WHAT NEEDS TO BE DONE: The required output is the run of lines from the one holding "Where should I" through the final line of the listing, restated word for word, with no pictures.

....

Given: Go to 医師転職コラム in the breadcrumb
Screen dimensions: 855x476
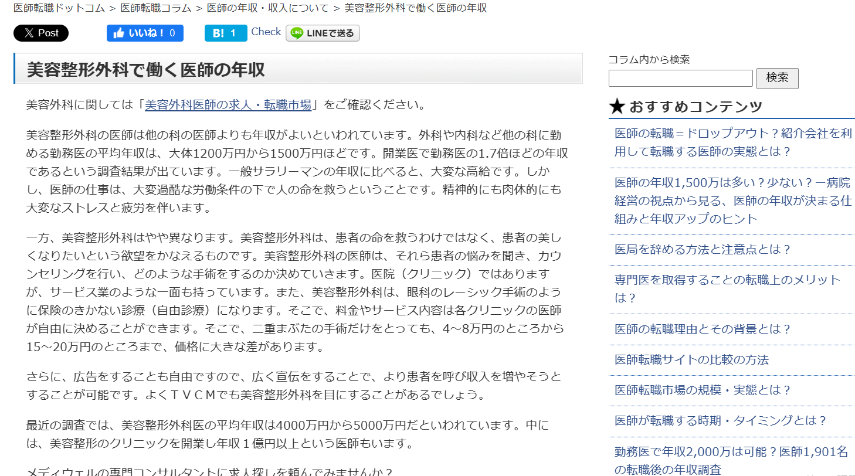Looking at the screenshot, I should pyautogui.click(x=154, y=8).
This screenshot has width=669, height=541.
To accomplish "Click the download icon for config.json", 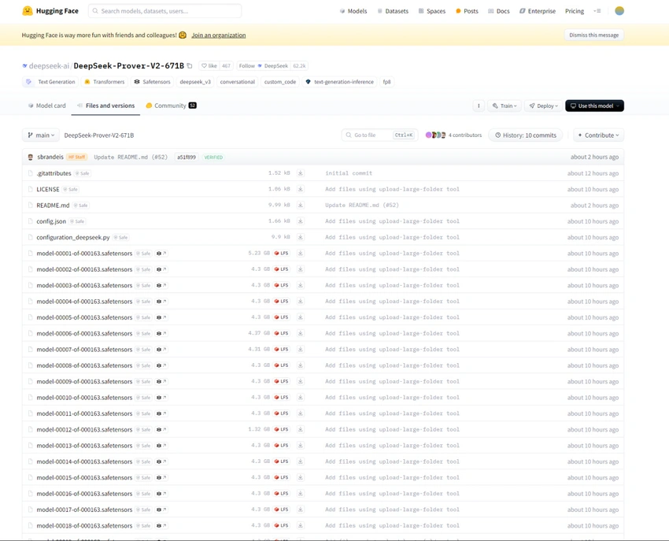I will (301, 221).
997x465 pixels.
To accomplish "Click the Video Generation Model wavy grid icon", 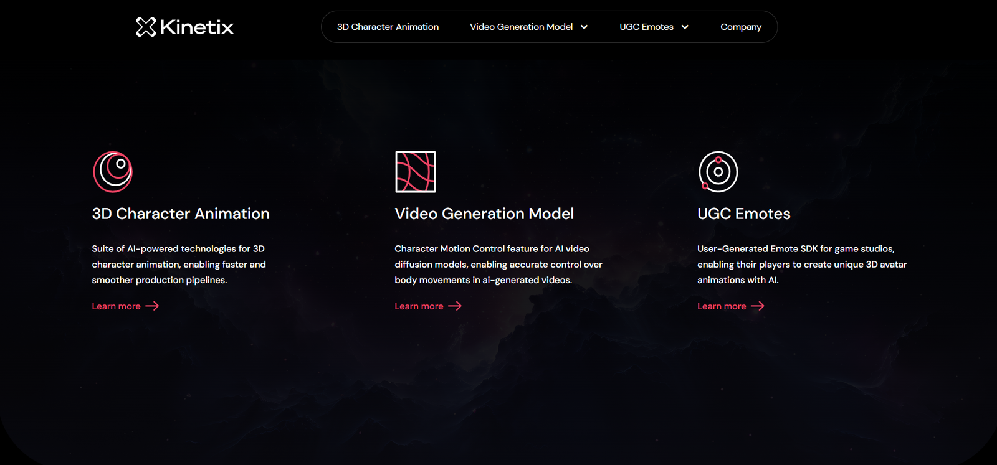I will 416,172.
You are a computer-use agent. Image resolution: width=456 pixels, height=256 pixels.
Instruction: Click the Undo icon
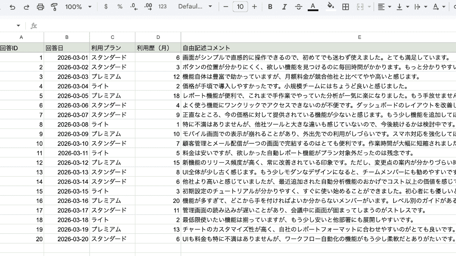tap(12, 7)
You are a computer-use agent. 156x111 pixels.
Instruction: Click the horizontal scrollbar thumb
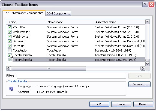pos(49,68)
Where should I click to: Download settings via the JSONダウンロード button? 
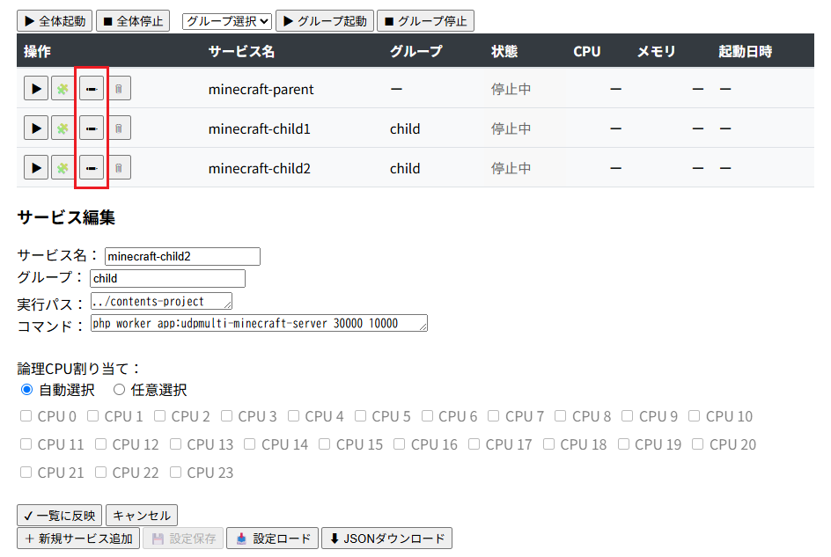coord(386,538)
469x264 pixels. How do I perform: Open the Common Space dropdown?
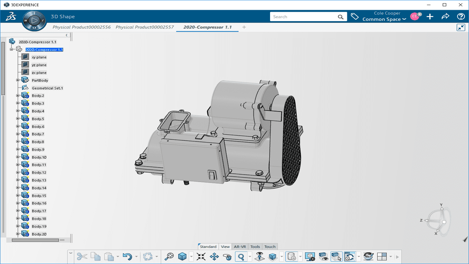384,19
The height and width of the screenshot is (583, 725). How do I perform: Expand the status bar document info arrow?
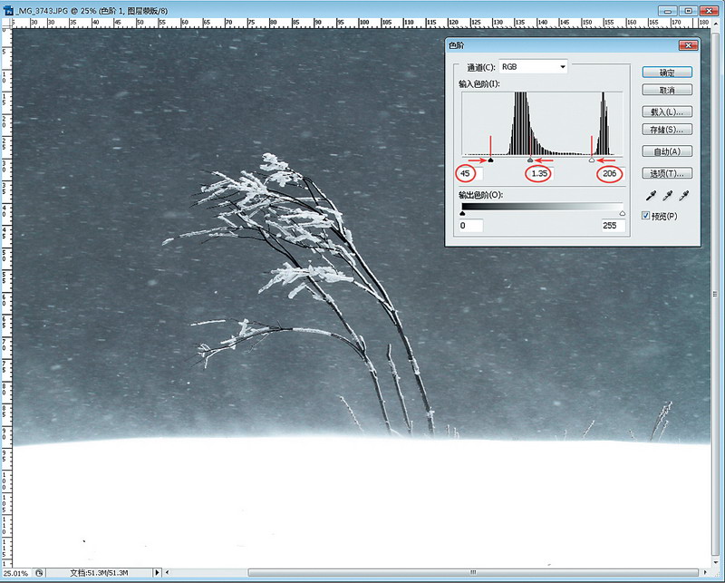[x=157, y=573]
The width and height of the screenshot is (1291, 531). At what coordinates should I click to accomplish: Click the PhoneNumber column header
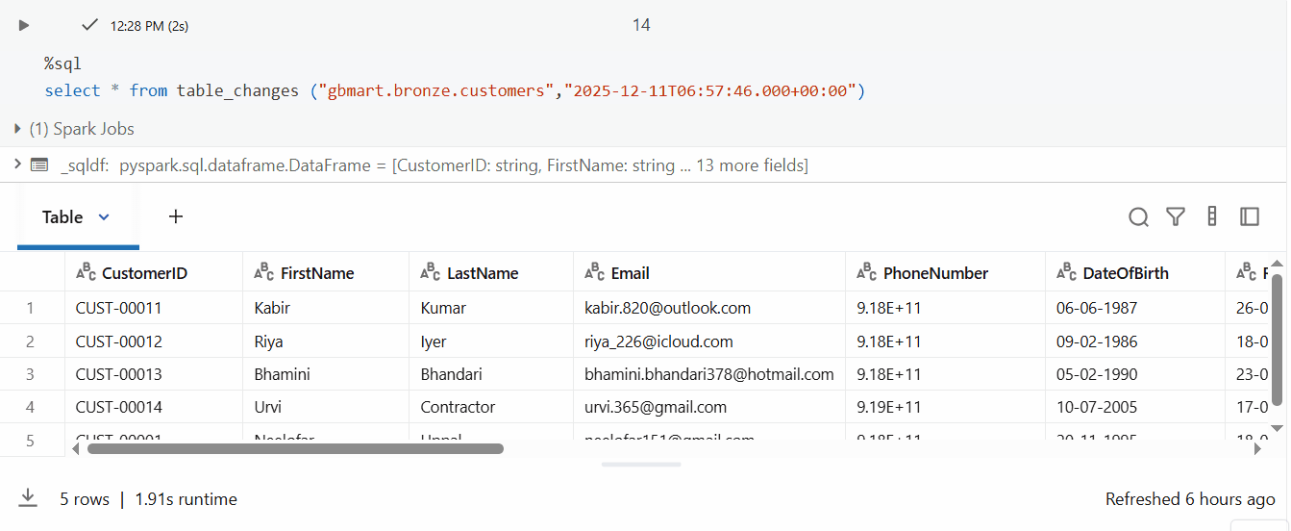coord(935,273)
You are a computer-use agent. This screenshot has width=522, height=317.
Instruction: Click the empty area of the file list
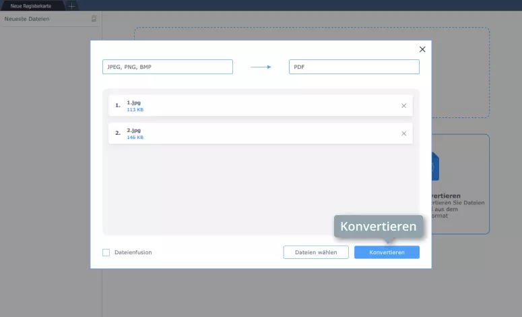click(260, 189)
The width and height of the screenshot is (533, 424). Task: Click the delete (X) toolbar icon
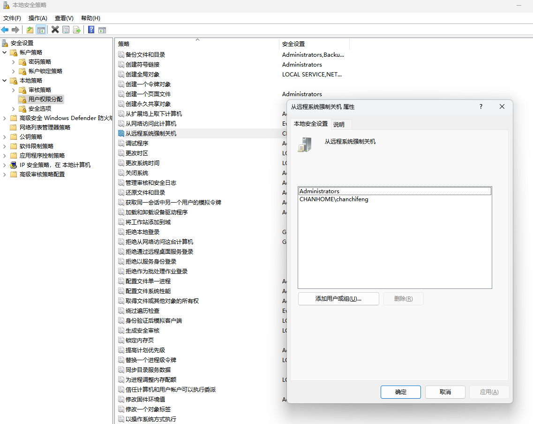click(x=54, y=29)
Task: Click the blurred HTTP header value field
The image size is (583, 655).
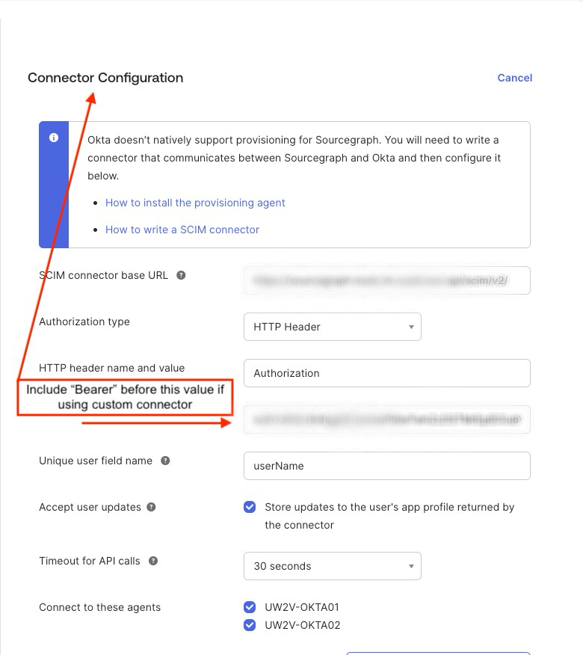Action: coord(386,419)
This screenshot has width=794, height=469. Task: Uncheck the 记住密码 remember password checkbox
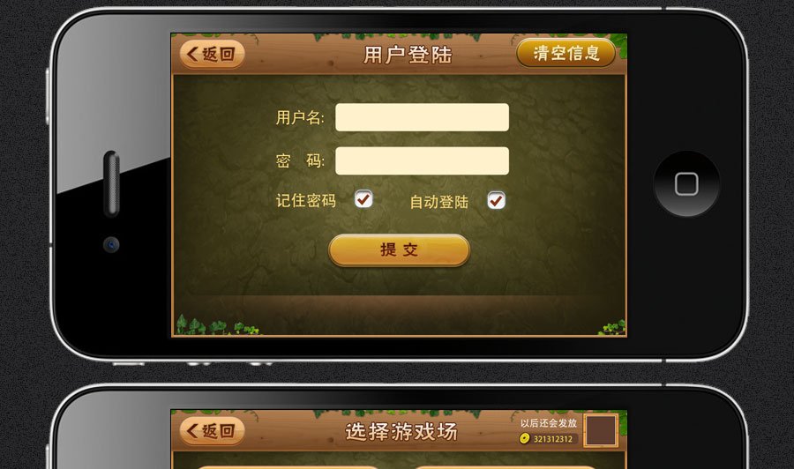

....

RESPONSE FOR THIS EXERCISE:
Where should I click to: Download settings via the JSONダウンロード button? 
coord(386,538)
469x264 pixels. How do I perform: Open the Common Space dropdown?
384,19
The height and width of the screenshot is (583, 725). How do I perform: Expand the status bar document info arrow?
[x=157, y=573]
The width and height of the screenshot is (1291, 531). At what coordinates should I click to accomplish: Click the PhoneNumber column header
coord(935,273)
You are a computer-use agent. This screenshot has width=522, height=317.
Instruction: Click the empty area of the file list
click(260, 189)
The width and height of the screenshot is (533, 424). Task: Click the delete (X) toolbar icon
click(x=54, y=29)
Task: Click the blurred HTTP header value field
The image size is (583, 655).
Action: coord(386,419)
This screenshot has width=794, height=469. Task: Uncheck the 记住密码 remember password checkbox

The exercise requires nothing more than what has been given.